### DATA SUPPLIED:
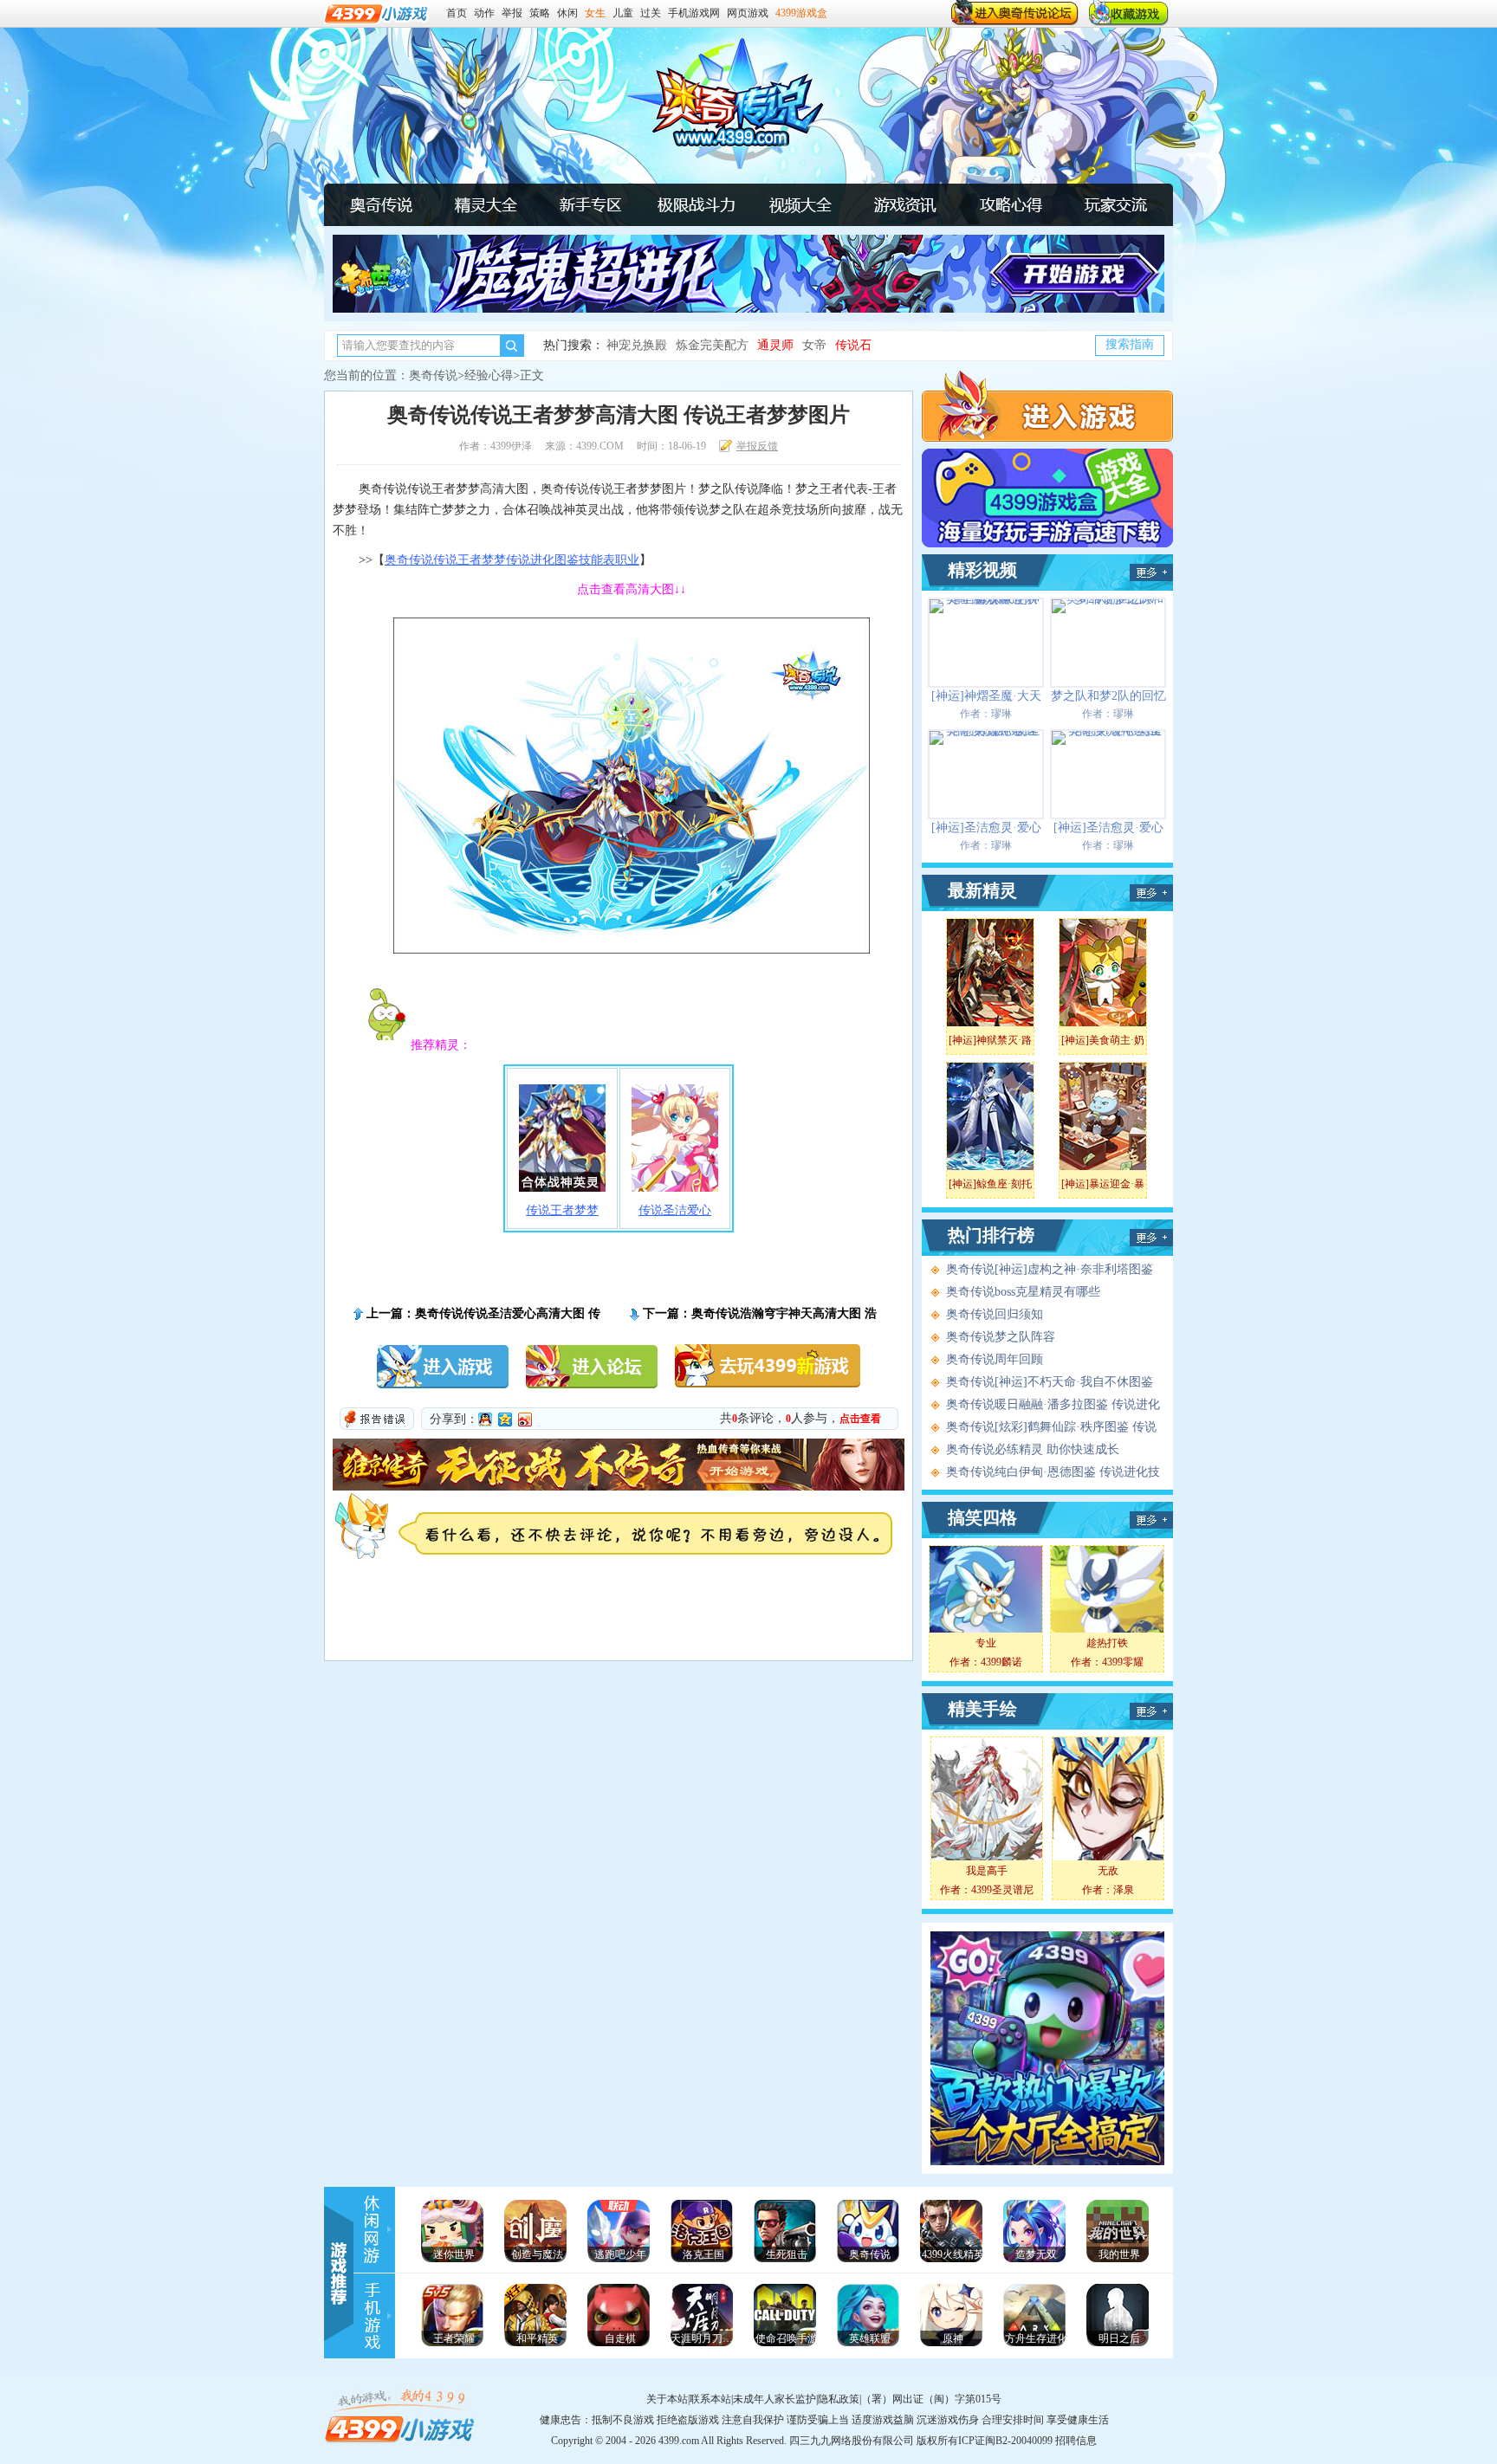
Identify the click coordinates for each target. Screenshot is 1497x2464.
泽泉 (1123, 1890)
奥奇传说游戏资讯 (905, 204)
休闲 (567, 13)
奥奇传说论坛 (1115, 204)
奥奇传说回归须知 (994, 1314)
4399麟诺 (1001, 1662)
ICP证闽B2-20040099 (1005, 2441)
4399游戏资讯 (376, 2229)
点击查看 (860, 1419)
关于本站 (667, 2399)
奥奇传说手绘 (1151, 1711)
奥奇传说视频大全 (1151, 572)
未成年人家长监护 (774, 2399)
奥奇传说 (381, 204)
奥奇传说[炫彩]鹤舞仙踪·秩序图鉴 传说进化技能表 (1051, 1428)
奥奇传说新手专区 (591, 204)
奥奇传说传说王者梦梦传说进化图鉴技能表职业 (512, 559)
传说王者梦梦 (562, 1210)
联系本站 (710, 2399)
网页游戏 (747, 13)
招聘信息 (1076, 2441)
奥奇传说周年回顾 (994, 1359)
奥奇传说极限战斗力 (696, 204)
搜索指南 (1129, 344)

### ACTIVITY:
Any pictures are to be skipped, and the lines from the beginning of the entries through the line with "奥奇传说视频大全 (1151, 572)" copied exactly.

### TASK RESULT:
Identify the click coordinates for each target. Screenshot is 1497x2464.
泽泉 (1123, 1890)
奥奇传说游戏资讯 (905, 204)
休闲 (567, 13)
奥奇传说论坛 (1115, 204)
奥奇传说回归须知 (994, 1314)
4399麟诺 (1001, 1662)
ICP证闽B2-20040099 (1005, 2441)
4399游戏资讯 (376, 2229)
点击查看 (860, 1419)
关于本站 (667, 2399)
奥奇传说手绘 (1151, 1711)
奥奇传说视频大全 (1151, 572)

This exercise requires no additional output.